Do you remember chuckling at the common saying: ask someone for a favour after they have had lunch? Obviously it's because at the time, they are in a good mood, and more likely to grant the favour.
The saying has a kernel of truth to it, and is actually referred to in Noise: A Flaw in Human Judgment by Daniel Kahneman, Olivier Sibony, Cass R. Sunstein - a serious, scientific book.
The book discusses at length something that is usually swept under the carpet: arbitrary variations in human judgements.
The most memorable aphorism from this book, at least for me, is that where there are decisions, there is ‘noise’ – arbitrariness in decisions that can vary from person to person, and from time to time when made by the same person.
Bias or “systemic deviation” is well known and often mindfully addressed while making decisions; but not so with noise - “random scatter”, which is also destructive.
Noisy decisions, the authors say, can harm, blight or end lives. Even in workplaces, those hives of ‘professionalism’, noise is ever-present. Ever felt your annual evaluation was ‘off’? On any day, we make hundreds of decisions that can cause injustice or in other ways affect lives. Noise occurs everywhere, in matters of hiring and promotions, medicine, and of course, justice.
Some justice systems have been studied extensively by scientists focusing on noise. The authors quote a famous series of examples in which “similar people, convicted of the same offense” got “dramatically different sentences”.
One well-known example: “[t]wo men, neither of whom had a criminal record, were convicted for cashing counterfeit checks in the amounts of $58.40 and $35.20, respectively. The first man was sentenced to fifteen years, the second to 30 days.” While some studies analyzed actual decisions, other studies have used simulation to find noise. In the United States, a study mapped the decisions of “208 federal judges” in “the same sixteen hypothetical cases”. The results? “In only 3 of the 16 cases was there a unanimous agreement to impose a prison term”. And the prison terms varied alarmingly: “In one fraud case in which the mean prison term was 8.5 years, the longest term was life in prison.”
It’s unacceptable, this variation that flies in the face of justice. What accounts for it? Bias, yes, but also noise. The authors say that “judges have been found more likely to grant parole at the beginning of the day or after a food break.” With chilling pithiness, the authors add, “If judges are hungry, they are tougher.”
The story gets weirder. Other studies found that when “the local football team loses a game on the weekend, the judges make harsher decisions on the Monday (and, to a lesser extent, for the rest of the week)”.
Further shocks follow: “A review of 207,000 immigration court decisions over four years found a significant effect of daily temperature variations: when it is too hot outside, people are less likely to get asylum.” So, mood influences decisions, but so do factors such as “the order in which cases are examined”. These conclusions come from studies, a few conducted by the authors themselves.

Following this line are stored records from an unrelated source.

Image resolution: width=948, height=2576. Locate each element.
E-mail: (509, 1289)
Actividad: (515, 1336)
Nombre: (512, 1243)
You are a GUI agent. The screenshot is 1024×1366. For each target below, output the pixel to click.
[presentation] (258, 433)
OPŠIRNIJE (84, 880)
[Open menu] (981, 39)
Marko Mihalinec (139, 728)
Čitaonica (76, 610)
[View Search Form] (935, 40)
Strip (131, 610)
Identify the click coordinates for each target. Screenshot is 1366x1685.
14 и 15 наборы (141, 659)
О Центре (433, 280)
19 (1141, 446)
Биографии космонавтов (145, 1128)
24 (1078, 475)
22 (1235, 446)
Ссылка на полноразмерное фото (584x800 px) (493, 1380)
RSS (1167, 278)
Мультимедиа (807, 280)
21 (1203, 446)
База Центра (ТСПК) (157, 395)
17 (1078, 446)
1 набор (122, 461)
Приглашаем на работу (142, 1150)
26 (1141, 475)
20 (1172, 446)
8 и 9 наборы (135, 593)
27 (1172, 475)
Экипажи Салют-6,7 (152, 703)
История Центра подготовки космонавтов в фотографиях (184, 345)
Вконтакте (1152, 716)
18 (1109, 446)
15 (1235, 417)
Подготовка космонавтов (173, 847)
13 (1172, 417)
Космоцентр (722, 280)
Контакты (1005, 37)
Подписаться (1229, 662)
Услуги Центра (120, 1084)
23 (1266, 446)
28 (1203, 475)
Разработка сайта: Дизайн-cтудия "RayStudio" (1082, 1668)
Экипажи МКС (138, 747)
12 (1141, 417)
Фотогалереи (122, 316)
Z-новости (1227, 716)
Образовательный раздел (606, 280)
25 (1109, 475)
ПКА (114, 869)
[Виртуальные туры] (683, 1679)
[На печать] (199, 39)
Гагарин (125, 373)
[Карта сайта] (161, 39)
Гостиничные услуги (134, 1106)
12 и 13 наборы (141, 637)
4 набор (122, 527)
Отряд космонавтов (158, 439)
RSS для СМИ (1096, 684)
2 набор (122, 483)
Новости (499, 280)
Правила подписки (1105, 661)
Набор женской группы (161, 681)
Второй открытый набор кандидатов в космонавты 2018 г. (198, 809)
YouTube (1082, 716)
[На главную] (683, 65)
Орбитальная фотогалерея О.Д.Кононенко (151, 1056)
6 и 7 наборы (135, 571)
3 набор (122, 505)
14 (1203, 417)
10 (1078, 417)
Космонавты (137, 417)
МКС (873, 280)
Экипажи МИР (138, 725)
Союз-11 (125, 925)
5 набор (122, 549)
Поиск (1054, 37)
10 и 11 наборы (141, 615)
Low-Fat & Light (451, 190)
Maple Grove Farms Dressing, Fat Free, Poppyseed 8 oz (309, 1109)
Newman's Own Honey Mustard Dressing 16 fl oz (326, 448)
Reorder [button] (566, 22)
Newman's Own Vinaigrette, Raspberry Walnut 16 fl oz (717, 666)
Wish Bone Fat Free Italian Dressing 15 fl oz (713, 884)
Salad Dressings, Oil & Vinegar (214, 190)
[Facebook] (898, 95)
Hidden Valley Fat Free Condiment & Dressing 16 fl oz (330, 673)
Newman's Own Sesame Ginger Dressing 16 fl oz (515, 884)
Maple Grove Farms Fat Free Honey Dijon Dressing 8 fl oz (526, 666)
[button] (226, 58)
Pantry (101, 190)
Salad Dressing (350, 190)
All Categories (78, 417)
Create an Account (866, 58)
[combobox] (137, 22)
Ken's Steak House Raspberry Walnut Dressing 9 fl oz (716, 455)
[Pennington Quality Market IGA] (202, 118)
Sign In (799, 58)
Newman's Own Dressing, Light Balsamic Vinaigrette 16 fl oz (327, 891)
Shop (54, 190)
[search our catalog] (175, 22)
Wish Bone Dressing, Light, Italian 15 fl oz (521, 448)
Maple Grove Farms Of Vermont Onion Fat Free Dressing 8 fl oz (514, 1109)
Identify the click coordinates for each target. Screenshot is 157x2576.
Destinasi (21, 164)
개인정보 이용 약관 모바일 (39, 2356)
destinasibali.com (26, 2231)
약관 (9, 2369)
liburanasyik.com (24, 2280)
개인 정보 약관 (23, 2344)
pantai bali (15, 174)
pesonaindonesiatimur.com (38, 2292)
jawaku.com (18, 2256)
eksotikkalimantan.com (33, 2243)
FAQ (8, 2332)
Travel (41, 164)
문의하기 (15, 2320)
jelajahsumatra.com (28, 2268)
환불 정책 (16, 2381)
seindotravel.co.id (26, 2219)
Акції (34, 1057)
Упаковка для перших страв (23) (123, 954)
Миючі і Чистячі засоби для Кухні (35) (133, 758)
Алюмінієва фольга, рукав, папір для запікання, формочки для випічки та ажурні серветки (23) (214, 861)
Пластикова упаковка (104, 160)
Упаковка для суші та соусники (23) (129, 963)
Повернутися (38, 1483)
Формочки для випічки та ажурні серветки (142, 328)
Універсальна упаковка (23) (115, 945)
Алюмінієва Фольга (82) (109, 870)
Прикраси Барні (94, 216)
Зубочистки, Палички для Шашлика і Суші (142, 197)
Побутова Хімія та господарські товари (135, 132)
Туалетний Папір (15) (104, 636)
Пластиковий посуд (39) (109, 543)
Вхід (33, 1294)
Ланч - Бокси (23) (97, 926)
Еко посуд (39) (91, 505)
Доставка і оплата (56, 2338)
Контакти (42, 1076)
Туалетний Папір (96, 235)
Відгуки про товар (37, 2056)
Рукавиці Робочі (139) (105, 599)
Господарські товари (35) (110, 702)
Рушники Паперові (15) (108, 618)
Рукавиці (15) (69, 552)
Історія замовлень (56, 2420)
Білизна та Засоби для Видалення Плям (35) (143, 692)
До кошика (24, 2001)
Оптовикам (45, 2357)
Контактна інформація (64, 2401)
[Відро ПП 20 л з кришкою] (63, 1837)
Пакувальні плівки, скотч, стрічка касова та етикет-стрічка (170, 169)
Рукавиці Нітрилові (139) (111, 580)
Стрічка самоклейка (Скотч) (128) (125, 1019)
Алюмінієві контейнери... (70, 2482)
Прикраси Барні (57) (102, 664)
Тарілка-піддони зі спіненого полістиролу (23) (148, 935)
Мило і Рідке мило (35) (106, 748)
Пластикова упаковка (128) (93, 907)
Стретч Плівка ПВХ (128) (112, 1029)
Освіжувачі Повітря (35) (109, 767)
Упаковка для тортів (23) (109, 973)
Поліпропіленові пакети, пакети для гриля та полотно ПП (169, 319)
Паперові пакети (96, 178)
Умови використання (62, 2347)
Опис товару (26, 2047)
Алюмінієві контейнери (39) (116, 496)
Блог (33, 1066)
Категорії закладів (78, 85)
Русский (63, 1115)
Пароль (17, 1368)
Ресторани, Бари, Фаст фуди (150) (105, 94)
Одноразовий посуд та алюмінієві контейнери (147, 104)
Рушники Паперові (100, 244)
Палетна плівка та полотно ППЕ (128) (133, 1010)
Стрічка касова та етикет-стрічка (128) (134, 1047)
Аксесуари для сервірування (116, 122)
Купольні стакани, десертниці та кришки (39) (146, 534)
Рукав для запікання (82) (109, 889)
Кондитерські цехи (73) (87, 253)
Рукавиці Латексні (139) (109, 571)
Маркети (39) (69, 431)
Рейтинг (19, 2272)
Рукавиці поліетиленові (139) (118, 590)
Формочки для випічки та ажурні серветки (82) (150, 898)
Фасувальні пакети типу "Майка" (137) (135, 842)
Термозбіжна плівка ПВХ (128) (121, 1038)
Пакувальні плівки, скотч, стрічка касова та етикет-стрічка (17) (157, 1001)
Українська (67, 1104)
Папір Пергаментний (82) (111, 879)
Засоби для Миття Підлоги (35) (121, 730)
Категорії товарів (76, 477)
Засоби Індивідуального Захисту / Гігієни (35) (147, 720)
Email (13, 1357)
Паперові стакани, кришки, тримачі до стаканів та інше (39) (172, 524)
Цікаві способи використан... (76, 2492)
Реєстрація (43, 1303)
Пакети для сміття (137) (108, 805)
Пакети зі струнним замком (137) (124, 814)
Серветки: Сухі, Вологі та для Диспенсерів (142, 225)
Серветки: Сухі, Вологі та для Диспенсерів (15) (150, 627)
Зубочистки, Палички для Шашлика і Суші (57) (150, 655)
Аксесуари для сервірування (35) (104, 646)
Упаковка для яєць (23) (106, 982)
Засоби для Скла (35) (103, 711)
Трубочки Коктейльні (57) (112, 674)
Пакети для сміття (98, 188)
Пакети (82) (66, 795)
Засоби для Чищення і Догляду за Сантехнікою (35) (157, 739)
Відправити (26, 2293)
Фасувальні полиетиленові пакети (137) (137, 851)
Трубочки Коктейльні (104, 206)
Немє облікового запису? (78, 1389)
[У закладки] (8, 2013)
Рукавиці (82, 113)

In some cases, noise can be desirable, we are told; for instance, in the artistic judgements of, say, film critics or wine tasters (book reviewers, too, I might add); and in situations where “the best judgments will be rewarded” or when “multiple teams of researchers attack a scientific problem, such as the development of a vaccine”.
Mostly, though, noise is unjustified, and occurs even where you wouldn’t expect it. In one of the most shocking parts of the book, the authors quote the work of Philip Tetlock, who analyzed “the predictions of almost three hundred experts: prominent journalists, respected academics, and high-level advisers to national leaders. He asked whether their political, economic, and social forecasts came true. The research spanned two decades...” You’ve probably guessed where this is going. In Tetlock’s memorable words, when it came to forecasting, “The average expert was roughly as accurate as a dart-throwing chimpanzee”. I won’t offer spoilers; you should check out the chimpanzee at close quarters.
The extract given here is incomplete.